◆ Requirement
Begin at the line with "Task: Open the Mr Administrateur profile link" and output every line through the end of the records, exactly as given. Omit pictures.

◆ Source data
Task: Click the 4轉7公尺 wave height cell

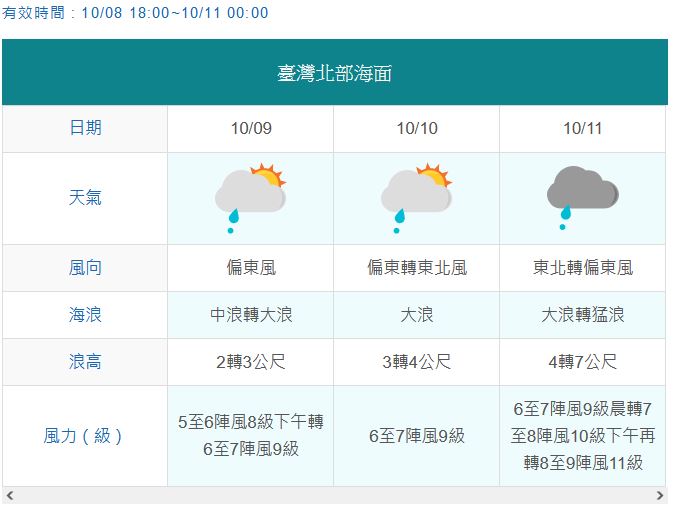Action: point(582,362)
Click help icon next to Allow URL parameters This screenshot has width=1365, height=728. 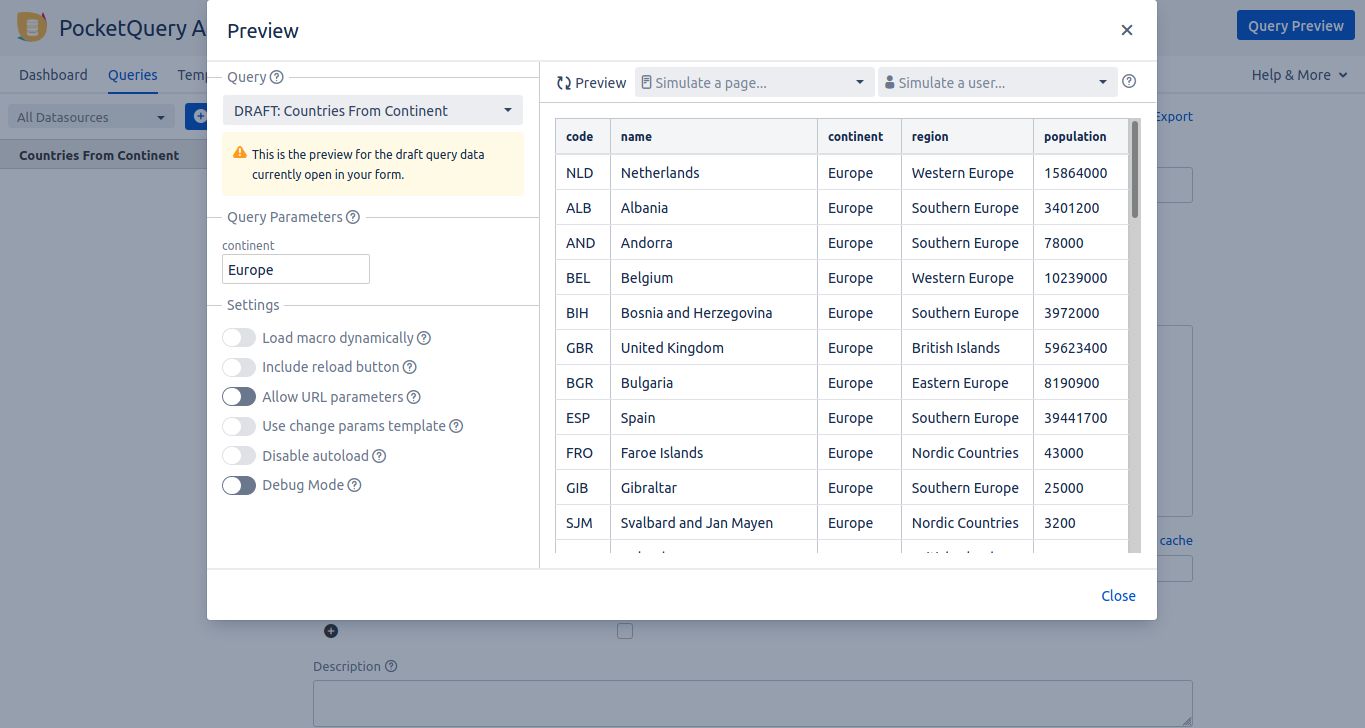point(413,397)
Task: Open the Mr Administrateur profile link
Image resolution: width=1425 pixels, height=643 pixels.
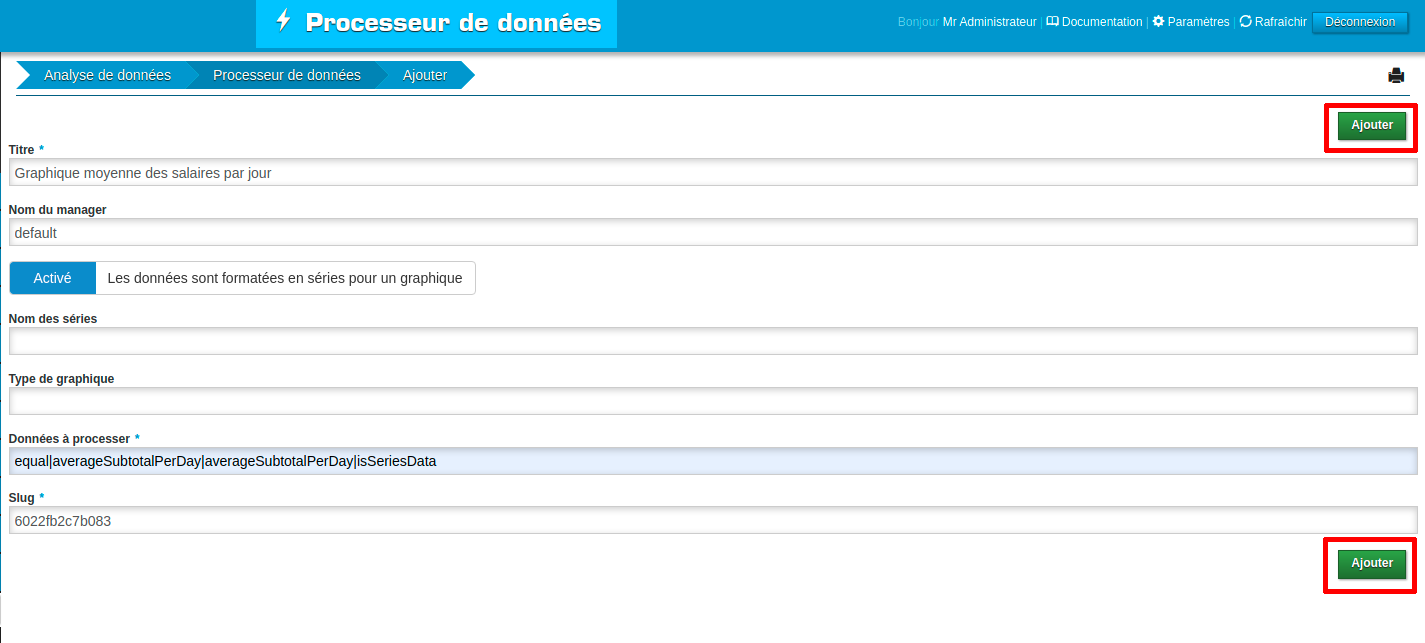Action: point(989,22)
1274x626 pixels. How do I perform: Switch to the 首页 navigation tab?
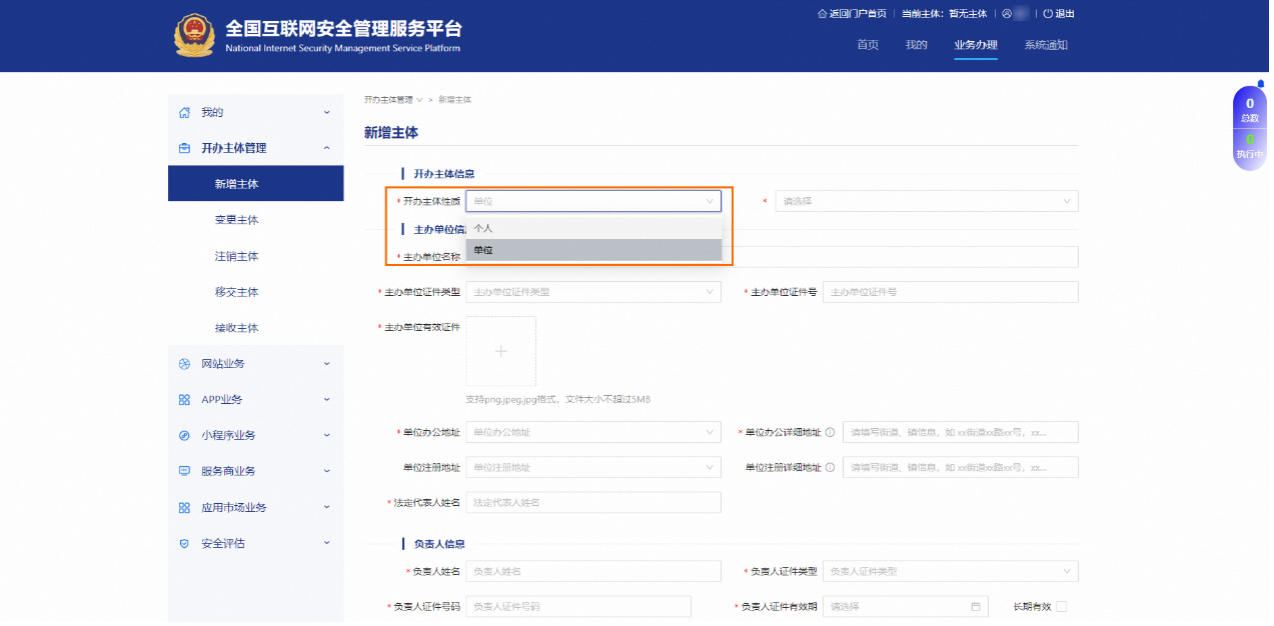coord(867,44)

◆ Answer section
Task: Open the Mr Administrateur profile link
Image resolution: width=1425 pixels, height=643 pixels.
Action: point(989,22)
1274x626 pixels. How do I perform: Switch to the 首页 navigation tab?
coord(867,44)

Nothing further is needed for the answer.